By Eric L. Foxman, R.PH., AAHP Secretary
Of all the Warning Letters issued by the FDA, very few go to homeopathic manufacturers or marketers. That’s good. On the other hand, the few that are addressed to members of our industry reveal a wide divide between what is required by 21 CFR parts 210 & 211, and what the Agency sees in the field and on the Internet. Others that are not addressed to our industry members should be simply ignored.
Wait! Not so fast! There are lots of opportunities for learning about FDA’s expectations and solutions by reviewing on-line warning letters.
During a six-week period early this Autumn, FDA issued 75 warning letters. Of these, 22 (30%) addressed issues of general importance to our industry members. Reviewing these tells us two things. First, an overview reveals what issues are of pressing concern to the Agency. A careful reading also uncovers details of how these issues should be satisfactorily addressed.
Of those 22 Warning Letters, the following issues are mentioned in multiple letters (numbers add up to more than 22 because individual Warning Letters often address multiple concerns):
- Microbial contamination or departure from aseptic processing/conditions (seven);
- New drug allegations/prescription-only claims on OTC labeling (seven);
- Quality unit not able to exercise independent authority (four);
- Problems with/lack of written SOPs (four);
- Other GMP failure (four);
- Marketing of products promoted for CoVid-19 treatment (thirteen).
CoVid, sterility, promotion of products for serious illnesses—These all issues one would expect FDA to be looking for and to jump on. That’s no surprise. The wonder (or disappointment) is that these are still happening at all. (A significant side note is that of those 22 Warning Letters, three were issued to homeopathic companies, which is a far greater percentage than usual.)
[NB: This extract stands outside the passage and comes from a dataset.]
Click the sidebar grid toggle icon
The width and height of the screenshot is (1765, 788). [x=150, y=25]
Reading the individual Warning Letters provides a classroom text of expectations to be met. The following are just some examples of those expectations taken from the 22 Warning Letters (emphasis added):
- A detailed summary of validation program for ensuring a state of control throughout the product lifecycle, along with associated procedures.
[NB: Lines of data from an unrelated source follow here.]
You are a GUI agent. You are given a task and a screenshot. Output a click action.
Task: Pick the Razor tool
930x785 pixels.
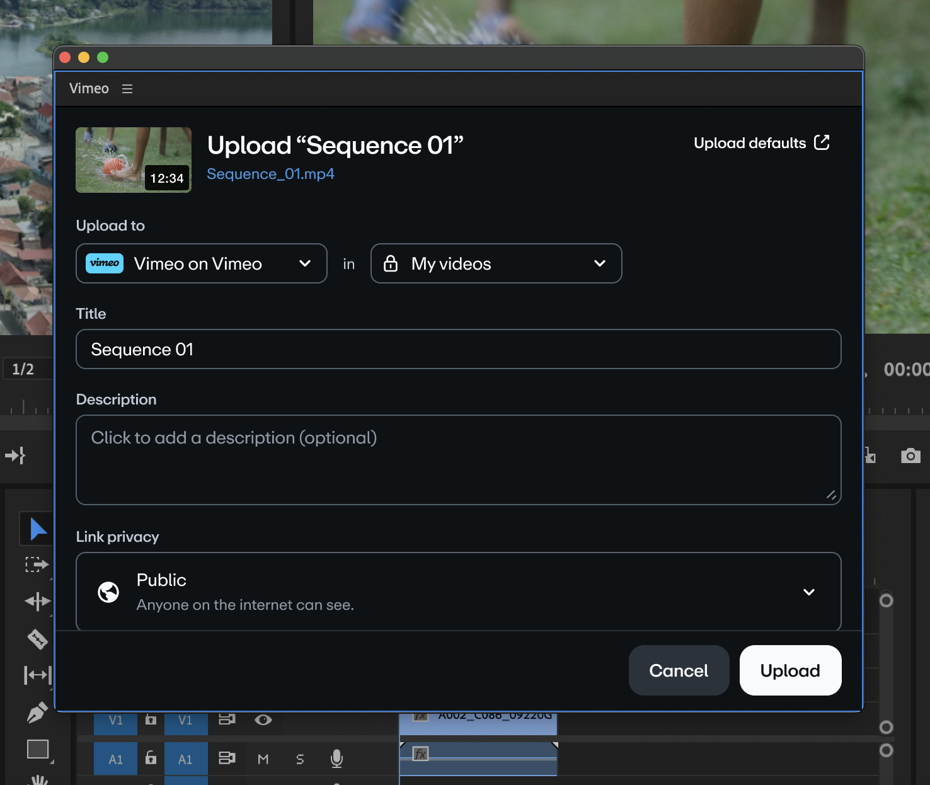tap(37, 639)

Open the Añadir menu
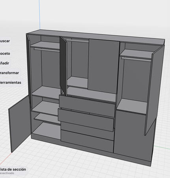coord(5,63)
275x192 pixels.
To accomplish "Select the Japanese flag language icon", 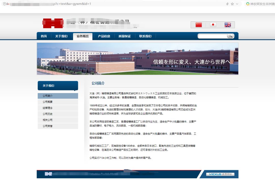I will [213, 25].
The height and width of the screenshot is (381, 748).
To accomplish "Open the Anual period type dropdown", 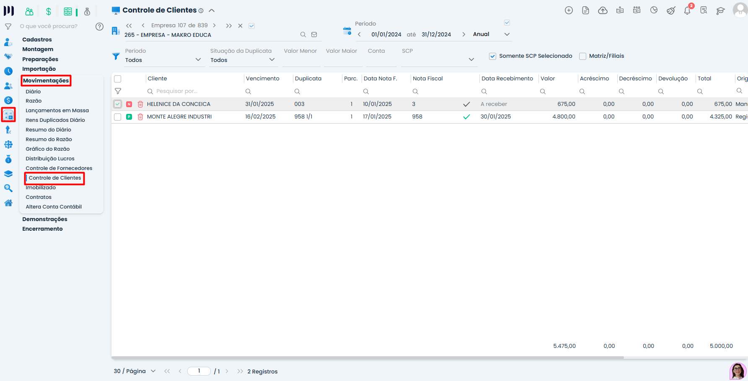I will click(x=507, y=34).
- Describe program for process performance qualification (PPQ), and ongoing monitoring of both intra-batch and inter-batch variation to ensure a continuing state of control.
- Include process performance protocols, and written procedures for qualification of equipment and facilities.
- Cleaning validation program, with special emphasis on incorporating conditions identified as worst case in your drug manufacturing operation.
- Describe the steps that must be taken in change management system before introduction of new manufacturing equipment or a new product.
- A summary of updated SOPs that ensure an appropriate program is in place for verification and validation of cleaning procedures for products, processes, and equipment.
- In your response, you stated you initiated a stability program. Your response cannot be fully evaluated because you did not include accelerated studies to support the tentative expiry dates or justification for the quality of the product that remains on the market….
- A comprehensive assessment and corrective action and preventive action (CAPA) plan to ensure the adequacy of stability program.
- Specifications for drug products and justification for the ranges for each specification including the upper and lower levels, where applicable.
- Conducting at least one specific identity test on each incoming lot of components. (Under 21 CFR 211.84(d)(2), one may not rely on suppliers’ COA to verify the identity of components.)
- A comprehensive review of materials system to determine whether all suppliers of components, containers, and closures, are each qualified and the materials are assigned appropriate expiration or retest dates. The review should also determine whether incoming material controls are adequate to prevent use of unsuitable components, containers, and closures.
- A comprehensive assessment to ensure quality unit (QU) is given authority and resources to effectively function. The assessment should also include, but not be limited to: A determination of whether procedures used by the firm are robust and appropriate.
- Provisions for QU oversight throughout all operations to evaluate adherence to appropriate practices. (See FDA’s guidance document Quality Systems Approach to Pharmaceutical CGMP Regulations for help implementing quality systems and risk management approaches to meet the requirements of CGMP regulations 21 CFR, parts 210 and 211.)
If your company reads through the recent Warning Letters and ensures that it already has in place — or takes the time to put in place — the actions identified in them, your company will have taken a very large step forward in compliance. And your company will save tremendous amounts of resources (employee hours, cash, lost sales, and angst) by addressing these now rather than in the 15-day window permitted by any Warning Letter your company might receive for these or similar violations.
If you don’t already receive email alerts when FDA posts Warning Letters, you can SUBSCRIBE (for free) at the bottom of this page. When I receive an alert, I always check the “subject” column and ignore those for foods, animal drugs, and smoking cessation related warning letters; this significantly reduces how many I feel compelled to review. It takes about 30 minutes (or less) every two to three weeks. That is a small investment to be prepared.